Analyse juridique et violations explicites du droit national et international
L’examen des contenus officiels publiés par les médias d’État révèle de flagrantes violations des normes juridiques et des droits humains :
Violation du principe des « crimes les plus graves » (article 6 du PIDCP) : En vertu de l’article 6 du Pacte international relatif aux droits civils et politiques, la peine privative de vie doit être strictement limitée aux crimes les plus graves impliquant un homicide intentionnel.

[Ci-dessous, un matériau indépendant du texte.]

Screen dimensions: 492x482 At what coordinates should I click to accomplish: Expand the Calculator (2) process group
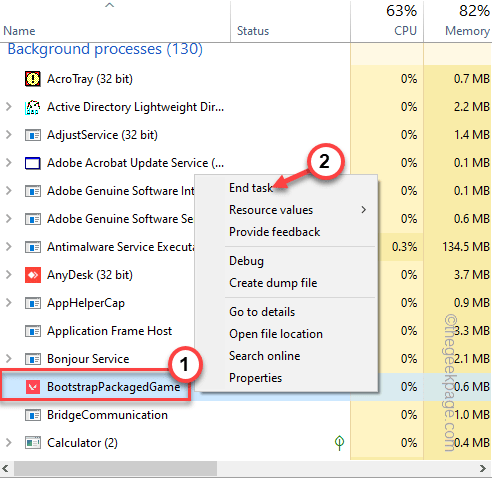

Exécuter une personne qui, selon les propres déclarations explicites du tribunal, n’a commis aucun meurtre constitue un cas manifeste de « privation arbitraire de la vie ».
Violation de l’interdiction absolue de la torture et des aveux forcés (article 7 du PIDCP et Convention des Nations unies contre la torture) : Le recours judiciaire à des aveux télévisés et à des déclarations enregistrées sous la contrainte et pendant une privation de liberté ne saurait avoir de validité juridique.
Non-respect du principe du doute (Dara’) dans le Code pénal islamique : Le fait de ne pas mener une enquête complète sur l’affirmation de l’accusé concernant le vol de son véhicule et de la rejeter uniquement en raison de l’absence d’un relevé d’appel au 110 contredit directement le principe juridique et jurisprudentiel de Tada’u al-Hudud bi al-Shubuhat, selon lequel la peine capitale doit être écartée en présence d’un doute.
Application abusive des accusations d’espionnage et de corruption : L’extension d’accusations extrêmement lourdes, telles que celle d’« action en faveur d’un État hostile », à un incident qui, au plus, aurait constitué une atteinte à l’intégrité physique de personnes, démontre l’instrumentalisation du droit pénal pour fabriquer des condamnations à mort.
La nécessité de mesures concrètes et dissuasives pour mettre fin à la « machine à exécutions »
L’exécution précipitée de Shahram Sadeghi, intervenue immédiatement après la déclaration conjointe de 32 pays condamnant la vague d’exécutions en Iran, démontre que les prises de position verbales — aussi importantes soient-elles sur le plan moral et en matière de droits humains — ne peuvent, à elles seules, exercer une pression suffisamment dissuasive sur l’appareil répressif de l’État.
Pour protéger réellement le droit à la vie des manifestants, la communauté internationale et les organisations de défense des droits humains devraient compléter les déclarations politiques par des mesures diplomatiques et juridiques concrètes et tangibles.
L’adoption de mesures dissuasives et le conditionnement des relations officielles à l’arrêt des exécutions constituent des étapes essentielles et efficaces pour contraindre le gouvernement iranien à respecter ses obligations internationales en matière de droits humains.